Today’s switched networks
The role of the switched network has changed over the years since it was first conceived back in the early nineties. With the deployment of more mobile users and more bring-your-own-device (BYOD) products, the switch network has taken a more important role in getting more diverse types of end devices connected while maintaining security of the corporate network. Let’s look into the four key functions of today’s switch networks that the network operation team must maintain control of, and suggested best practices:
|Key Functions||Key attributes to manage|
|Connectivity||Offering Power over Ethernet, Duplex, Speed to the device and the Link Control mechanism to facilitate it.|
|Authentication & Addressing||Device and user-authentication mechanism, and the address and access provisioning service.|
|Routing||The switch and VLAN topology, and packet-routing services such as DNS, Gateway, NAT, that get IP packets from the client to its target.|
|Efficiency||Network path bandwidth, packet loss, delay and jitter characteristic that affects transmission efficiency and hence user experience.|
How a switch network works together to connect and provision access to connected devices
Power over Ethernet has become a popular way to power end devices because it reduces the cost of deployment and maintenance. Many networking devices, such as Access Points, VoIP phones and more recently IoTs are virtually all powered by PoE exclusively. PoE is power rated by IEEE 802.3 standards, and devices are classified based on their voltage and wattage. There are two kinds of PoE devices:
- Power Supply Equipment (PSE) that provides power on the ethernet cable. In new deployment, PSE is usually the switch and is commonly referenced as endspan. A PoE injector, called midspan, can be placed between a non-PoE switch and the PoE powered device as a retrofit. Based on the PoE standard that the PSE supports, it falls in to a PoE TYPE, 0 – 4 (see Table 1). PSEs can operate in two modes: Mode A PSE supplies power using the 12, 36 pairs on the 4 pairs UTP cable, and Mode B PSE uses the spare pairs 45, and 78. It is important to note that the PSE defines which mode the power is offered. The standard does not require PSE to support both Mode A and B.
- Powered Device (PD) is a device powered by a Power Supply Equipment, and thus consumes energy. 802.3af and 802.3at compliant PD must be able to support BOTH modes A and B. Based on the wattage that the PD draws, it falls into a PoE Class, 0 – 4 (see Table 2).
|POE Type||Common Name||Related standard||Pairs Used||Max. Power to PSE Port||Max. Power to PD|
|2||PoE+, PoE Plus||802.3at||2||30W||25.5W|
|3||4-pair PoE, PoE++, UPoE#||802.3bt*||4||60W||51W|
Table 1: PoE PSE Types
#: UPoE is a Cisco proprietary classification reference in their “Digital Ceiling” Solution.
*: 802.3bt is a proposed IEEE standard that is schedule to be ratified in early 2018.

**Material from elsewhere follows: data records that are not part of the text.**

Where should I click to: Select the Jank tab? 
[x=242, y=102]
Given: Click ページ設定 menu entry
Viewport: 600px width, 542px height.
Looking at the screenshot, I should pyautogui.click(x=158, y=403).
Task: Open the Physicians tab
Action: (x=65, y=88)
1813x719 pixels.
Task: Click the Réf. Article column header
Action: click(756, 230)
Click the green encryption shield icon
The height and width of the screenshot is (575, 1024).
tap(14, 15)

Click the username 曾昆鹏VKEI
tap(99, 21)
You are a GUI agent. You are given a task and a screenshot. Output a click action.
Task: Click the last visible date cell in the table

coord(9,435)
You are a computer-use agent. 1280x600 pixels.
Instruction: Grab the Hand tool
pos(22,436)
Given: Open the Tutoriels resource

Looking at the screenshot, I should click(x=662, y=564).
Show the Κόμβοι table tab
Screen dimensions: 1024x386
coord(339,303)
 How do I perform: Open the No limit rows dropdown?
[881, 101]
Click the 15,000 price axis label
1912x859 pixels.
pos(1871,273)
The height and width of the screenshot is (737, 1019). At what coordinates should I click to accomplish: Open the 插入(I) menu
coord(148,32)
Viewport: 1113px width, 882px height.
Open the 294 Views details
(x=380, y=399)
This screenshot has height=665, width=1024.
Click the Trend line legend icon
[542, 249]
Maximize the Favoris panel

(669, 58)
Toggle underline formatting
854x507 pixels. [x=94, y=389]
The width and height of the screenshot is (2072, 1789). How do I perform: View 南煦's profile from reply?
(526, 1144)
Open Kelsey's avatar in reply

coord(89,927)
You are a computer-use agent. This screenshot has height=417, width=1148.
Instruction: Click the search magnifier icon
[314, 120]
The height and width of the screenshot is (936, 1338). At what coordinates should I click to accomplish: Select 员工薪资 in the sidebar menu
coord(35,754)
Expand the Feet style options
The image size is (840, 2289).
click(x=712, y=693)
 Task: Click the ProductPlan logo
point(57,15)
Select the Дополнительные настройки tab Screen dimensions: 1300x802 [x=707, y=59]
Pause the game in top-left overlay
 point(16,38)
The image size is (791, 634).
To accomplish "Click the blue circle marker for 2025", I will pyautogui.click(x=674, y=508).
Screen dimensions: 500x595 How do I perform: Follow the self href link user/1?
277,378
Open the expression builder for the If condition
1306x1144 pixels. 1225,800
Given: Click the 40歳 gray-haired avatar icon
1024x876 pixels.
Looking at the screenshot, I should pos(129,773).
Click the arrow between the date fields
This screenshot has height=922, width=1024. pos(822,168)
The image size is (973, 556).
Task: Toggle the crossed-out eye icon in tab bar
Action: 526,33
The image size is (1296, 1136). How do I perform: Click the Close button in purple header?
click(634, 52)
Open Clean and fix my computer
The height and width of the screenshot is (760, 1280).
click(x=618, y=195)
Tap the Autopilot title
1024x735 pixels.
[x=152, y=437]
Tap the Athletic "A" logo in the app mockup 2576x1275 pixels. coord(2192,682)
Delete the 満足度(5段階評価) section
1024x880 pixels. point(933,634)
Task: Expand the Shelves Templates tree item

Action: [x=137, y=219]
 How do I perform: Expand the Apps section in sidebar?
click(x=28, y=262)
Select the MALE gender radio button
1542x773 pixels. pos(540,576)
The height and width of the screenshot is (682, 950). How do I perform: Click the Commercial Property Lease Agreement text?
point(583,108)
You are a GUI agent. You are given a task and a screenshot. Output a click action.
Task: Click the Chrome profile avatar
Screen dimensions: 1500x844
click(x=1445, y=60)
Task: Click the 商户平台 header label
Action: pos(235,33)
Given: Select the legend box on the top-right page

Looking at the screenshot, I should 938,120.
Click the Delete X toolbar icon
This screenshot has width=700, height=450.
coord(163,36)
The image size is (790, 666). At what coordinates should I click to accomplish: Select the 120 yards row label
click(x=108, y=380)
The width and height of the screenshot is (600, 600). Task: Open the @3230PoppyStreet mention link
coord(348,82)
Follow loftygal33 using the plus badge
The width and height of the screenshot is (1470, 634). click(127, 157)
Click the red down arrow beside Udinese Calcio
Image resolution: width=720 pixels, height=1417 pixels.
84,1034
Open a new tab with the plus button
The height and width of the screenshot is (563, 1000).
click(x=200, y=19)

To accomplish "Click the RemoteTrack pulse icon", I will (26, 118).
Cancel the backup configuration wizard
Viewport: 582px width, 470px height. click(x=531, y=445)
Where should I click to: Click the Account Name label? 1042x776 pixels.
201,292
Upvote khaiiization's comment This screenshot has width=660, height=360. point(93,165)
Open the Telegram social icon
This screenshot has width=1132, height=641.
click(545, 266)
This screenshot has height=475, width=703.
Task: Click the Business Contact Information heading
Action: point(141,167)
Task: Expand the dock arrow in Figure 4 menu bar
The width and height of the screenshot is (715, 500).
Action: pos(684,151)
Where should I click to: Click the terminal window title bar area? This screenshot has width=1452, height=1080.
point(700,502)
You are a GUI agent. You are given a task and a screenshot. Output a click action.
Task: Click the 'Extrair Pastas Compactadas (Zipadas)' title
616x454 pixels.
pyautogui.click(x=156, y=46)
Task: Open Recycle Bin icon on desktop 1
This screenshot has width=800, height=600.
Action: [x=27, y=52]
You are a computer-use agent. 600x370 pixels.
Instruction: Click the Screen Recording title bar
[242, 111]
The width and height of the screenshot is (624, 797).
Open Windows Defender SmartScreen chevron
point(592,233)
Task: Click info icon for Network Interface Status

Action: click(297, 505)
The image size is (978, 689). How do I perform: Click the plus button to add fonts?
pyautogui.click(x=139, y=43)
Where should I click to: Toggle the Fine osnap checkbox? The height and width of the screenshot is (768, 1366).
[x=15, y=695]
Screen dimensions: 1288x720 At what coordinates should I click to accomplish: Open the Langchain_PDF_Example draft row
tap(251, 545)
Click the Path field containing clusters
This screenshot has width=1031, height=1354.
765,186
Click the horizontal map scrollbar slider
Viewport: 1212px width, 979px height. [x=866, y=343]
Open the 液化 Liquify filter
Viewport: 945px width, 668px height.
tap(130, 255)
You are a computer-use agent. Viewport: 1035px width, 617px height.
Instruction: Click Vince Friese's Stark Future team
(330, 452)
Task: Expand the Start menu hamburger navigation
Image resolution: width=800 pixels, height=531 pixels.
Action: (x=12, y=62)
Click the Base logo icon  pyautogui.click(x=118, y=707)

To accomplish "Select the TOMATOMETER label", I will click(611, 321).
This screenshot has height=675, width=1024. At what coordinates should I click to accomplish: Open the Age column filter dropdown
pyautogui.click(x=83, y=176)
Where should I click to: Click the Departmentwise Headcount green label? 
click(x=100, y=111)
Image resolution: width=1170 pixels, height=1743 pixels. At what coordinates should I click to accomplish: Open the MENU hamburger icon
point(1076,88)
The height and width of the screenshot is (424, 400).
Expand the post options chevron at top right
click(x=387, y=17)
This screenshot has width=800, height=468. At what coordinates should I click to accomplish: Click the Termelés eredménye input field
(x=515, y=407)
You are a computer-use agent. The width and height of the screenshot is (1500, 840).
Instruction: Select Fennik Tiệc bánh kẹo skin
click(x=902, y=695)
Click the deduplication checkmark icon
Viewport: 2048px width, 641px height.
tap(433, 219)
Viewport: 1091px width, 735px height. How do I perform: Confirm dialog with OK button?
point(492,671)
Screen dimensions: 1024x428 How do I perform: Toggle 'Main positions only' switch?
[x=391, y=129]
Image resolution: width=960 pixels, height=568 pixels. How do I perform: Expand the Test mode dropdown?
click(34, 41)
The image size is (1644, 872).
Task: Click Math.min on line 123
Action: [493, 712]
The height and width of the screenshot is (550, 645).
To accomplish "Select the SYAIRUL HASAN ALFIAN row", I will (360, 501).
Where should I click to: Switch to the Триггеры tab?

|PoE PD Class||Type/Standard||DC Voltage at PSE||DC Voltage at PD||Min. Power from PSE Port||Power used by PD|
|0||1 / 802.3af||44-57V||37-57V||15.4W||0.44 – 12.95W|
|2||1 / 802.3af||44-57V||37-57V||4.5W||0.44 – 3.84W|
|3||1 / 802.3af||44-57V||37-57V||7.5W||3.84 – 6.49W|
|4||1 / 802.3af||44-57V||37-57V||15.4W||6.49 – 12.95W|
|4||1 / 802.3at||50-57V||42.5–57V||30W||12.95 – 25.5W|
Table 2: PoE PD Classes
The 802.3 standard defines LLDP to be the protocol used for PD to communicate with the PSE, and the class it belongs so that the PSE can provision the right voltage/current. But there are PoE devices in the market that use proprietary protocols, such as the Cisco Discovery Protocol (CDP), before the standard was ratified. Not all PoE devices are necessarily fully standard compliant so we must check.
What could go wrong:
The challenge to the network operation team is that as more and more PD at different classes are deployed on the network, the power budget of the PSE as well as the interoperability between the PD and PSE needs to be managed and understood. In addition, not all PoE implementations are standards-compliant nor is existing cabling system capable of supporting PoE.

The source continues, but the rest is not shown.